The cabin stood awkwardly in the field, listing to one side as if whoever had built it had neglected to level the ground beneath. Cam could see from a cursory glance that the joints weren’t properly fitted, there were gaps between the boards. The whole place simply seemed askew. Yet Cam could not wait to carry her boxes up the stairs and settle in. It was the most beautiful thing she’d ever seen.
In order to finish her dissertation, Cam had realized a few months ago that she needed solitude. It would certainly help to get away from the party atmosphere her friends reveled in. The boxes contained reams of research. Behind her, she heard John wrestling the red portable generator out of the truck bed. With it came ten gallon gas cans, five of them, and bags of groceries which didn’t require refrigeration. A neglected nearby orchard would provide fruit for her. The generator was there simply to power her iBook and desk lamp.
The cabin was rented for a month, with the contingency that she may need to extend her stay. September was barely born, and John said she could have the cabin for the whole winter if need be. He would transport supplies for her and come up once a week to make the place more air tight. When she protested that she may only need the month, he raised a placating hand and said the time was an investment. He may want to retire here some day and couldn’t if the place frothed snow at every joint.
While John set up the generator to the side of the cabin, Cam began hauling boxes and bags up the stairs. Inside, the cabin was hardly airtight, but it was clean and comfortably furnished. Dropping her bag on the dark craftsman sofa, she pulled a box to her and got to work.
*
The orchard was less than a hundred yards to the rear of the cabin. With the advent of fall, the heavy fruit was falling but the trees still carried plenty of edible produce. She carried a boxful of the apples back to the cabin and sat them on the front porch to prevent the heat from the woodstove from prematurely spoiling them. A wooden chair faced the road- a trail, really- and the woods beyond.
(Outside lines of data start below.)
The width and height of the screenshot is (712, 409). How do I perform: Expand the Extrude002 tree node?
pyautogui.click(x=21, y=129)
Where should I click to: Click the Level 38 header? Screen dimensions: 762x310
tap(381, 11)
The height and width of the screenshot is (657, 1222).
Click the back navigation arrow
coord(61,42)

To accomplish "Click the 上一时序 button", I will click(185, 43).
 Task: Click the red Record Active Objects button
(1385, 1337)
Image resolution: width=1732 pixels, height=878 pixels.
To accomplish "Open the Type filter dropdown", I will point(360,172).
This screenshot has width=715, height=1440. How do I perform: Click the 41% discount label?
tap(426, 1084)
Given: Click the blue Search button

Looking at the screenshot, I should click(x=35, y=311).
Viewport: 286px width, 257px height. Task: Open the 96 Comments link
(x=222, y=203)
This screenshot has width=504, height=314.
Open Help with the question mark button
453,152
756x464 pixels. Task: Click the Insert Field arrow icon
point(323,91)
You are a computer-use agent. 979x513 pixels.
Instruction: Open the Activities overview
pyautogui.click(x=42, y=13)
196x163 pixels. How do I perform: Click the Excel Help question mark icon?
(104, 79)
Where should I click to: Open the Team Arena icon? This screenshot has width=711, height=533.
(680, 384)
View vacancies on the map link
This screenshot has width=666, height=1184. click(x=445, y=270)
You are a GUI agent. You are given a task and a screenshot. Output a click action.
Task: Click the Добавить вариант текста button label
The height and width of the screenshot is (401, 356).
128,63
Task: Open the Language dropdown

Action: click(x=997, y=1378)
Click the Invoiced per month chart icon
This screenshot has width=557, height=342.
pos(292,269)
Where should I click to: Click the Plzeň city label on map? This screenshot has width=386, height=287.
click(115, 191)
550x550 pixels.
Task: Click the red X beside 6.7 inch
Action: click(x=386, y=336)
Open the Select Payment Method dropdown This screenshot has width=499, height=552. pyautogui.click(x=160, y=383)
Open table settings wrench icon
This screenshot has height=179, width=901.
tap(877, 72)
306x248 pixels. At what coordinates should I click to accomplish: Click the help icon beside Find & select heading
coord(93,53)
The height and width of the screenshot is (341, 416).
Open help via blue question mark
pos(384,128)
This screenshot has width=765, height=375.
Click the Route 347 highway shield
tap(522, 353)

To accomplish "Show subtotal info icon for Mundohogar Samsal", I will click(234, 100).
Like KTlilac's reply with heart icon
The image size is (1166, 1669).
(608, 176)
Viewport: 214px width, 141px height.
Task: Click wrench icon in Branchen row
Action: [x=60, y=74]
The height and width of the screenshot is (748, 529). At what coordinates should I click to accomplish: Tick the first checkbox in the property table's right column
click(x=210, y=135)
She sat in the chair, wiping an apple clean with a damp towel, a mug of black coffee on the narrow boards at her feet and contemplated her next chapter.
Across the road, a hulking figure moved through the woods. It was massive, brown, its weight precariously balanced on wiry, bony legs which comprised most of its height. When she moved in John told her about the local moose herd. Apparently if she didn’t approach, they wouldn’t either. She’d taken to calling the one now foraging the woods across from her Jinny. Jinny had a narrower nose than the other moose she’d seen over the last week, and a star of white on one ear. Every so often, Jinny would stand at the edge of the road and stare at the cabin, as if acknowledging Cam. Cam would wave and Jinny would wander off.
*
Cam woke to something heavy brushing the side of the cabin. The wooden box shuddered and slumped around her again. Cam’s heart pounded, more from the abrupt awakening than the fear of something out to harm her. She pulled the heavy down blanket tight around her as she sat up in the bed, listening. The cabin was cold, the world outside as silent as nocturnal woods could be. Ten minutes passed as she contemplated the possibilities. None were particularly frightening. Wild animals could be terrifying, but generally left human habitations alone unless provoked or hungry. Whatever had brushed the outside of her cabin had likely been curious, not dangerous, and wandered off when it smelled human. She settled back down onto the bed, plumping the pillow and curling into her preferred sleeping position on her right side. She tucked the blanket tight around her to maintain her heat and drifted back to sleep.
In the morning, Cam woke with a start. There was an odd smell to the cabin, part wet dog, part wild animal. Now her heart pounded in earnest. She heard a shuffling outside her bedroom door, which she closed during the night to keep in the heat from the small woodstove in the corner. Something snorted at the narrow opening at the bottom and Cam heard the small clatter of a hoof lifted and set gently down.
The door crashed open, hitting the wall next to the bed. It bounced back and there was a crack as it hit something solid. Cam threw the blanket over her head, trying to be invisible, to provide as little threat as possible to whatever was in her room. Even deer could be dangerous if threatened. They could kick and bite, or gore a hazard with antlers. Cam wanted to finish her dissertation, she wanted to someday get married. She wanted to write a book. And right now, she wanted to get the hell out of the woods.
Something snuffled at the blanket. Through the weight of down and dense thread count she could smell something rancid. It wasn’t rancid the way meat does rancid. It was rotten in the way decayed vegetation reek s. And it smelled fermented. Like poorly made apple cider. The snuffling continued for a few moments, whatever the beast was exploring the length of the bed. Something else, heavy and freely moving, kept smacking her under the covers. Huge hooves moved unsteadily across the wooden floor. Finally it settled heavily on the floor at the foot of the bed, jouncing Cam around under the covers when one if it’s harder extremities jostled the bed. She heard her suitcase clatter across the floor. She stayed hidden until she heard the breath of the beast even out as it dropped into a heavy sleep.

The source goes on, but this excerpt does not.